Nachdem Lucas seine Ansicht zum Ausdruck gebracht hatte, dass die US-Rezession, die 2008 begann im Wesentlichen durch einen Ansturm auf Liquidität verursacht wurde, erörterte er anschließend die Aussicht auf eine Erholung der US-Wirtschaft und behauptete, dass die Erfahrungen der Vergangenheit eine „automatische“ Erholung nahelegen würden, wenn sich das System des freien Marktes ungehindert durch soziale Wohlfahrtsaktivitäten der Regierung wieder ins Gleichgewicht bringe.

Wie zu erwarten war gab es keinen Raum für keynesianische Überlegungen zu eventuellen Engpässen der Gesamtnachfrage, die die Erholung der Wirtschaft behinderten.
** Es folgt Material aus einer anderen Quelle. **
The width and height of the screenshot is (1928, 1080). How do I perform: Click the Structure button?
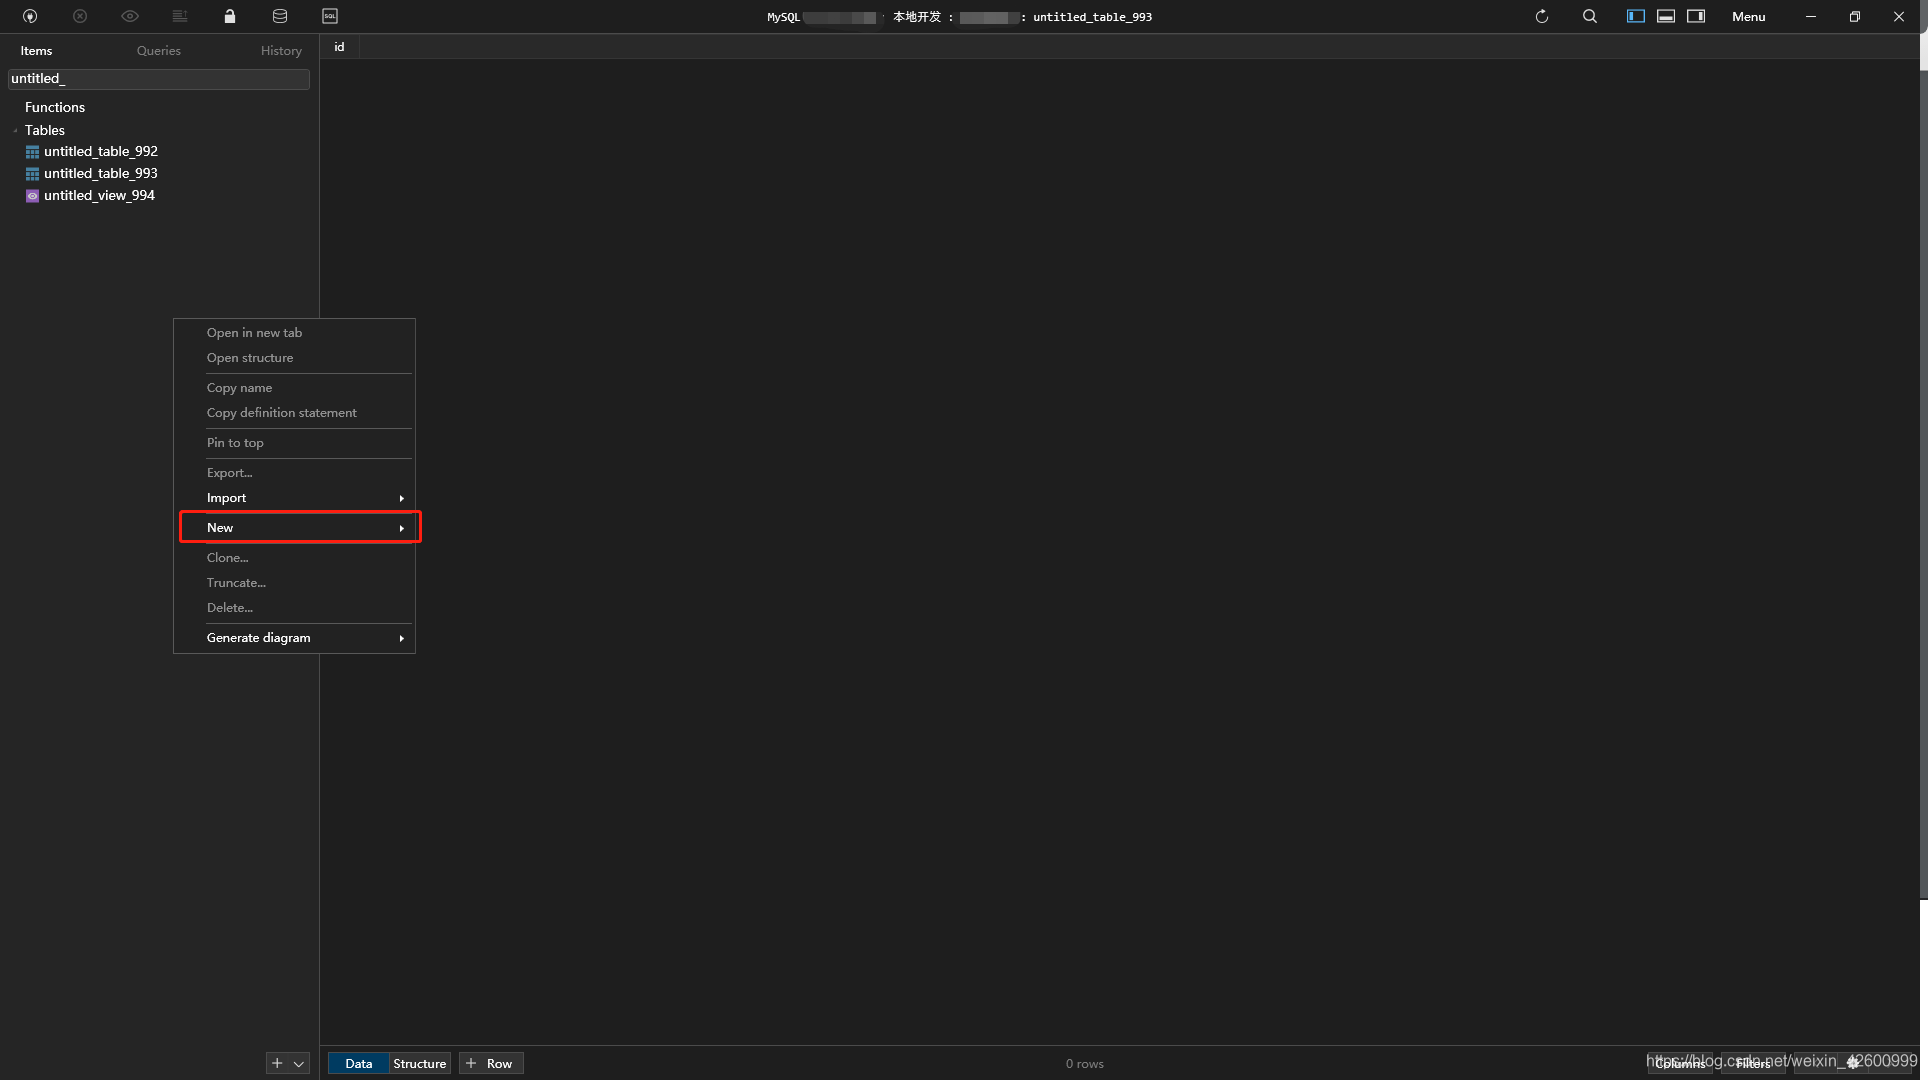pyautogui.click(x=419, y=1063)
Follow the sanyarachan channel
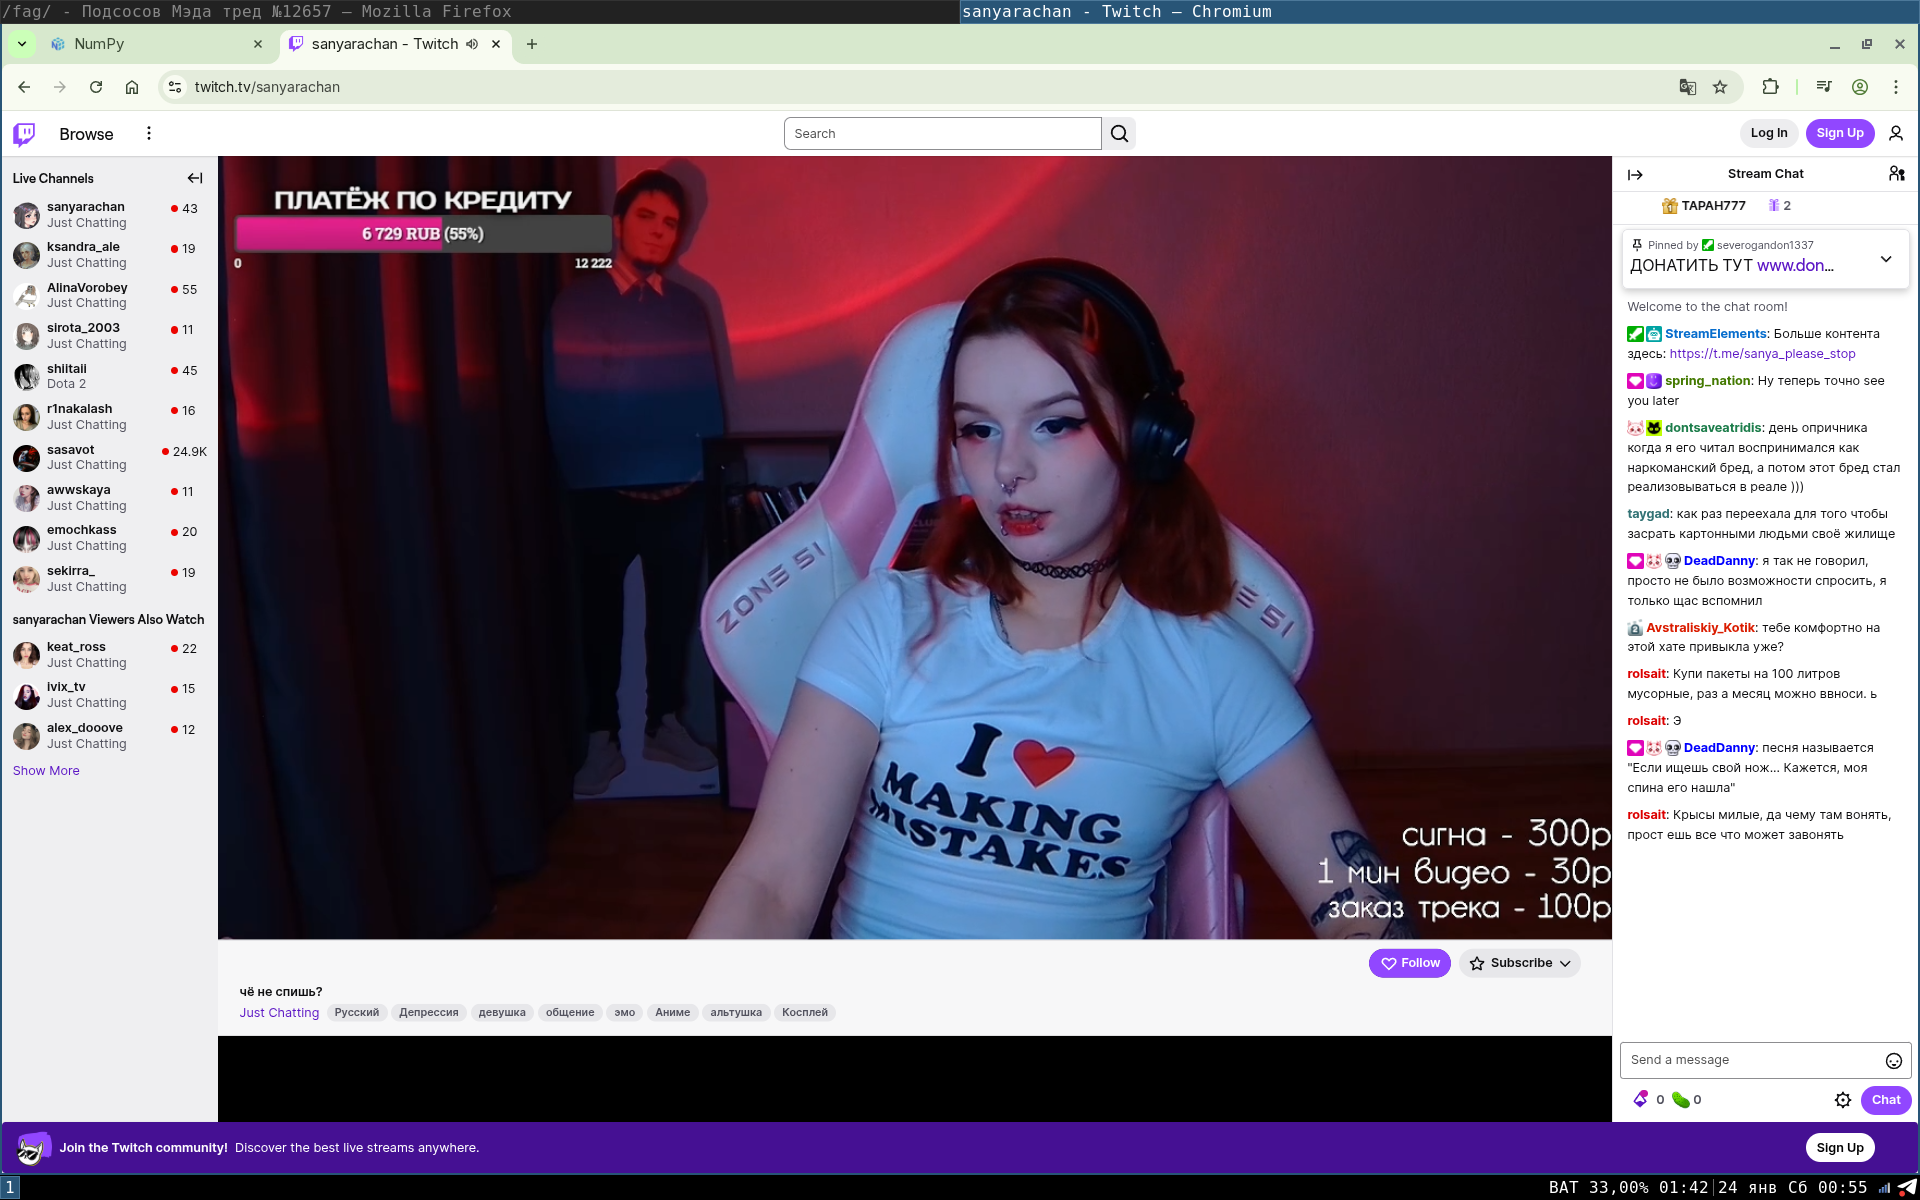The width and height of the screenshot is (1920, 1200). coord(1409,963)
Nein, wie in den Erklärungen und Vorschriften der neuen klassischen makroökonomischen Schule üblich, wiesen die Schuldzuweisungen auf die Regierung und ihren Mangel an angebots-seitigen Richtlinien hin.

Lucas war überzeugt, dass höhere Steuern für die Reichen, eine stärkere Beteiligung der Regierung am medizinischen Sektor und strengere Vorschriften des Finanzsektors die Erholung aufhalten könnten. Aber wenn der freie Markt ungehindert von den Aktivitäten des europäischen Wohlfahrtsstaates seinen Lauf nehme, werde er alles regeln.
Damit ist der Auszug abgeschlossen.